How To Take The Right Steps Toward Mastering Your Restaurant Financials

Have you set up your company properly to track financial success related to your management development efforts, value of the guest experience, and branding and cost management initiatives? 

Do you share accurate information freely, presented in a format and cycle common to the industry? 

Do the professionals you hire easily use it, and does it help you know how you compare to the competition?

Can your people read, understand, juxtapose, and present their P&Ls – and do you ever see monthly numbers other than bills? 

Does this allow you to increase profit by the 2 points my clients enjoy when they get serious about this?
 

Be Modern, Not Old Fashioned 


When I ask my clients, “May I see the P&L,” or, “How many of your managers understand their P&L?” – and they give me weak evidence – we immediately pivot to addressing these issues.

Correcting even one of those issues sets you on a path toward owning a group that operates like a true modern professional restaurant company. 

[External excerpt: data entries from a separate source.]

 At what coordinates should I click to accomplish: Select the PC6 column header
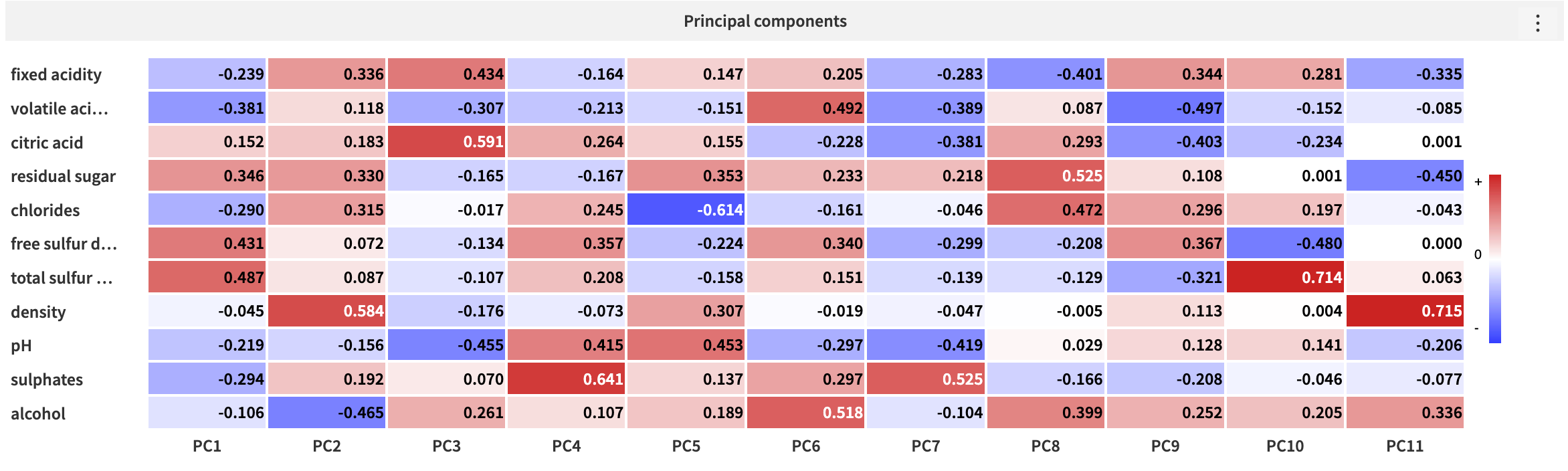[x=806, y=446]
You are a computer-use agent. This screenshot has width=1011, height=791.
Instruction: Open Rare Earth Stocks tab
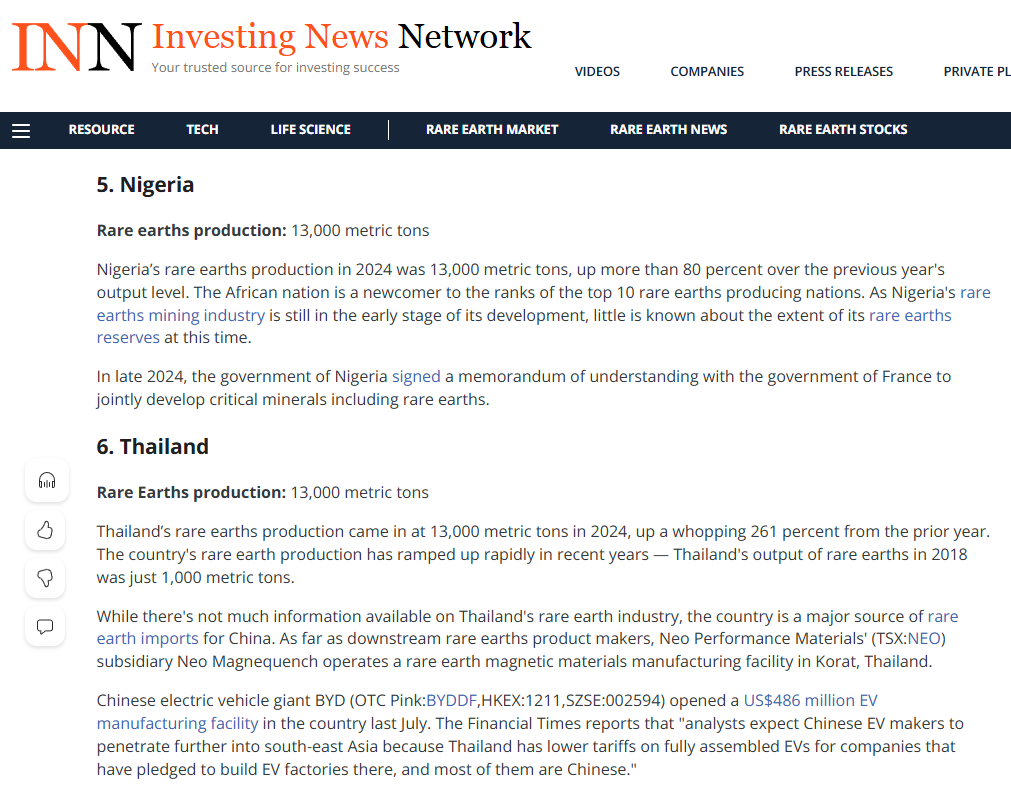843,129
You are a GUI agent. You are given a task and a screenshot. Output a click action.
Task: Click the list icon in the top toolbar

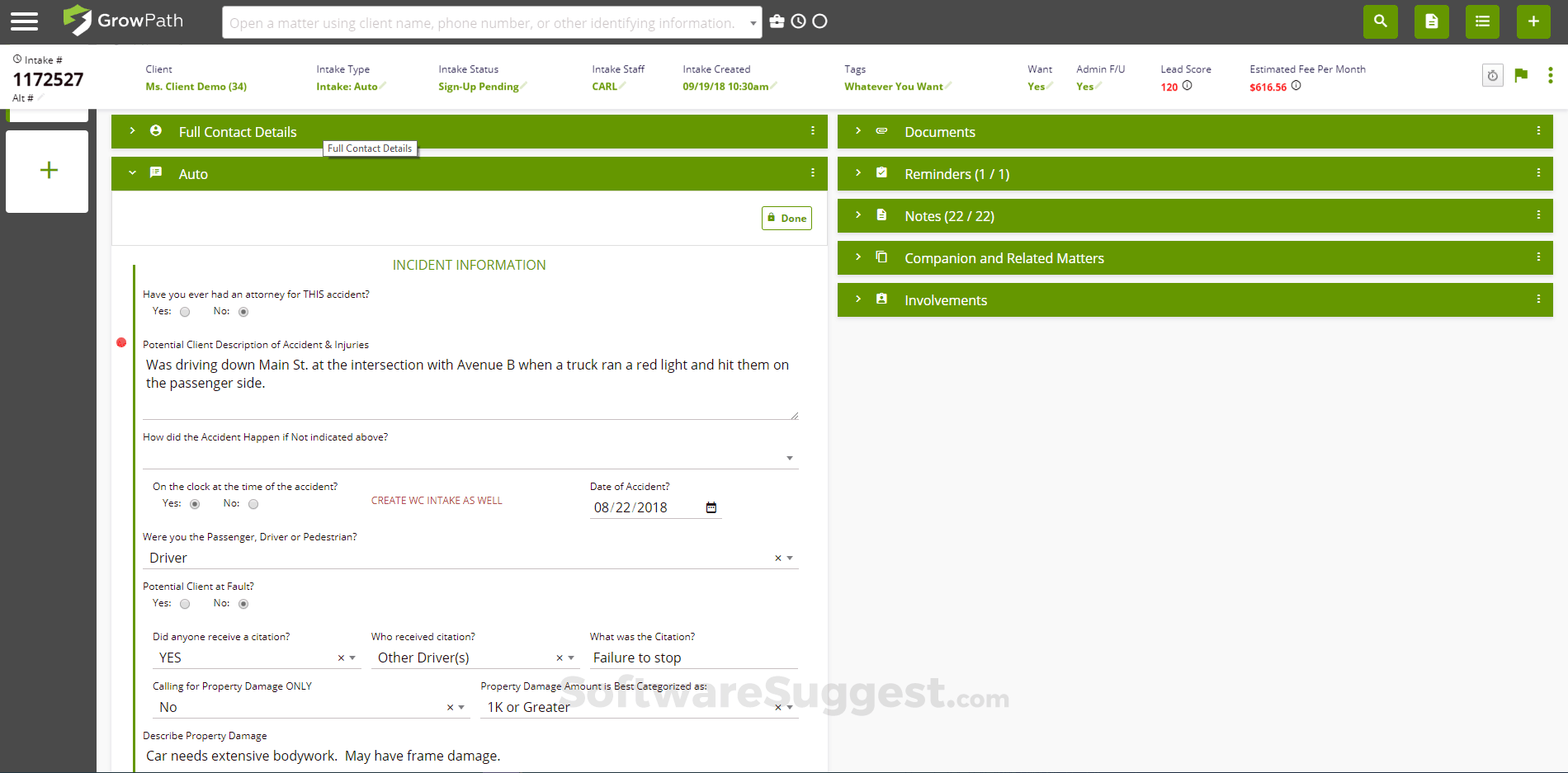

To keep my clients’ restaurants fresh, relevant, and growing, I spend a lot of time improving the value of their guests’ experience, building the capability of management teams, and recognizing opportunity for brands from emergence to maturity.

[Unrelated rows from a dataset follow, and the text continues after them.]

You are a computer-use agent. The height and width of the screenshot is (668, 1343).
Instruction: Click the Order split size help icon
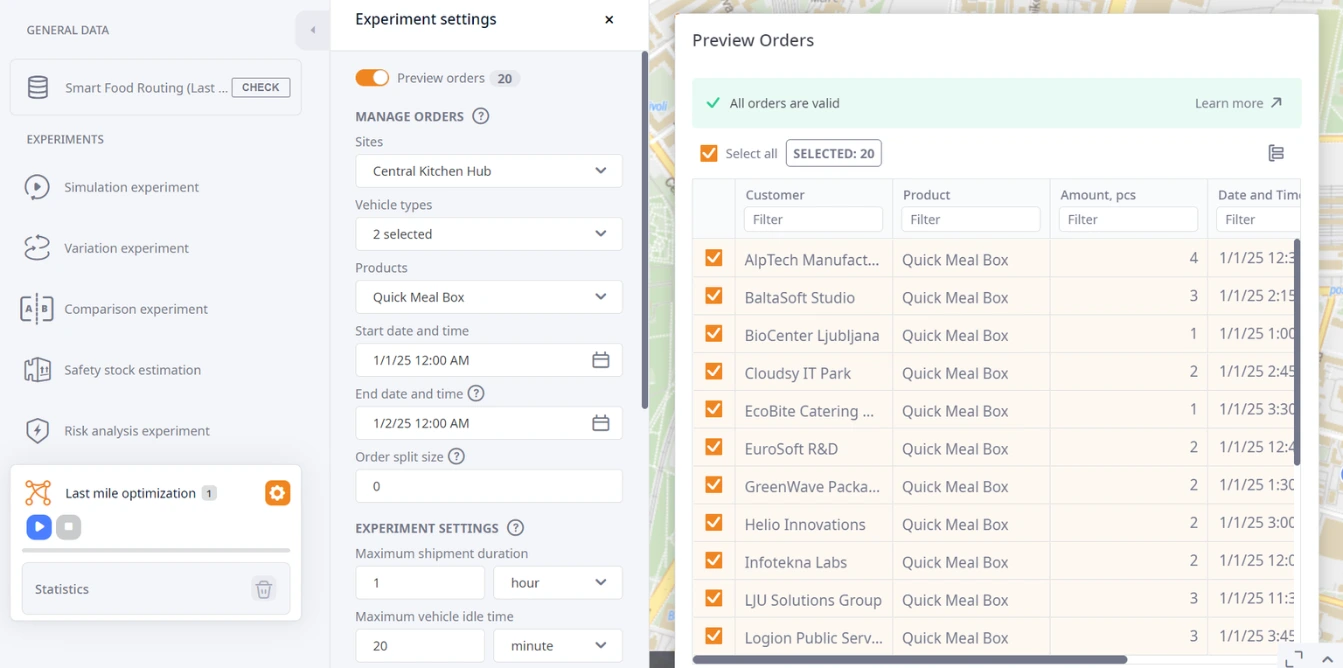click(456, 456)
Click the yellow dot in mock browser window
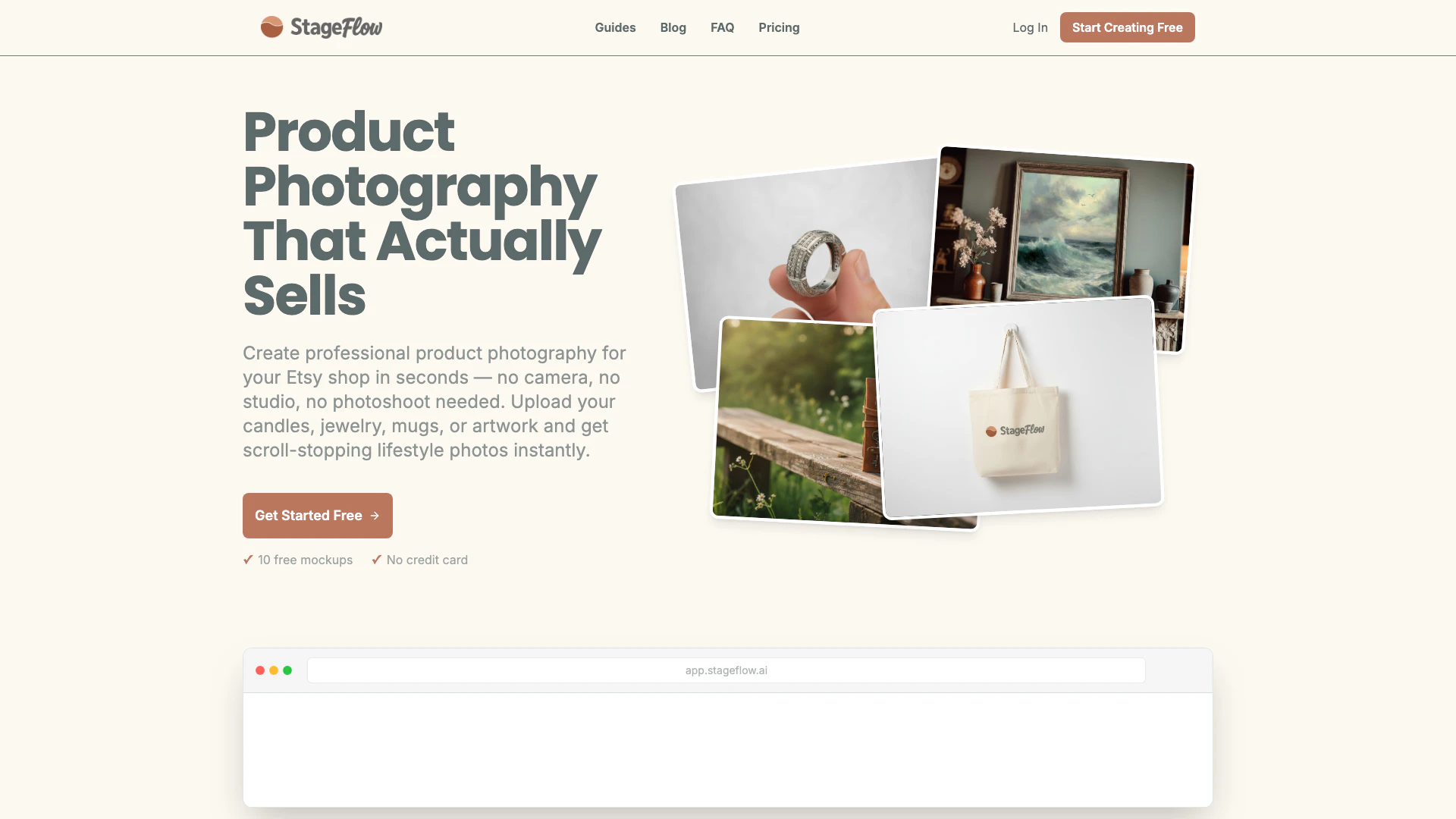The width and height of the screenshot is (1456, 819). (274, 670)
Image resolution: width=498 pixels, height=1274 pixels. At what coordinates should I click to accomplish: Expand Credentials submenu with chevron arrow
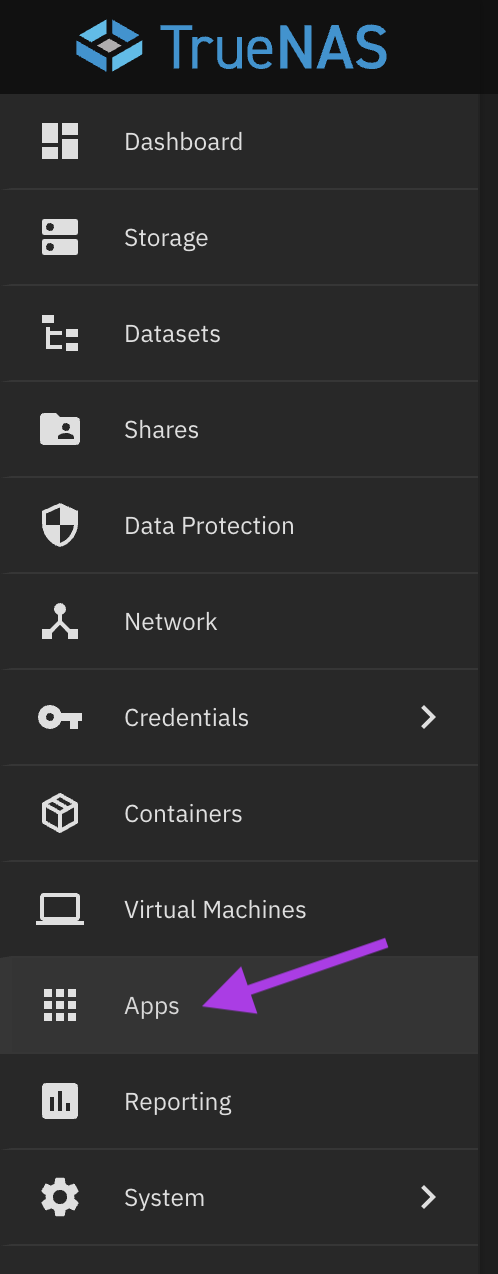point(429,717)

As a result, my clients increase revenue, profit, and net worth. 


The Four Challenges


Even in 2024 – in what has become a sophisticated industry, and even in restaurant groups with great success and millions of dollars of revenue – I still encounter four kinds of challenges in this area:

  1. Format. When the P&L’s format doesn’t support the kind of financial analysis necessary to understand how to maximize profit, we change the format to an industry standard to illuminate wins, losses, and opportunities. 
     
  2. Literacy. When not enough people can actually understand the wins and losses illustrated by financial statements, we institute education so the people in the restaurant responsible for revenue and cost know how to master them – and produce profit as a result. 
     
  3. Monthly Accounting. Looking at monthly financials in 2024 is the accounting equivalent of watching your favorite movie on VHS instead of streaming the 4K version: outmoded and blurry. We convert accounting cycles to 13 periods of 28 days, which is ideal for independent restaurant groups.  
     
  4. Lack of transparency – or, in the words of a GM I talked to recently: “I’ve never seen a P&L”. Running an open book company – sharing information – turns out to be the best way to make business decisions. Some owners worry they can’t trust their people, but that’s true only if they hire the wrong people or can’t trust themselves. That’s an entirely different problem, addressed here.

I correct situations where most aspects of a business turn out to be sophisticated, while other key aspects remain severely lacking. So it no longer surprises me when I start with a client whose information looks nowhere near as good as their food, service, culture, reputation, or atmosphere. When will you correct yours?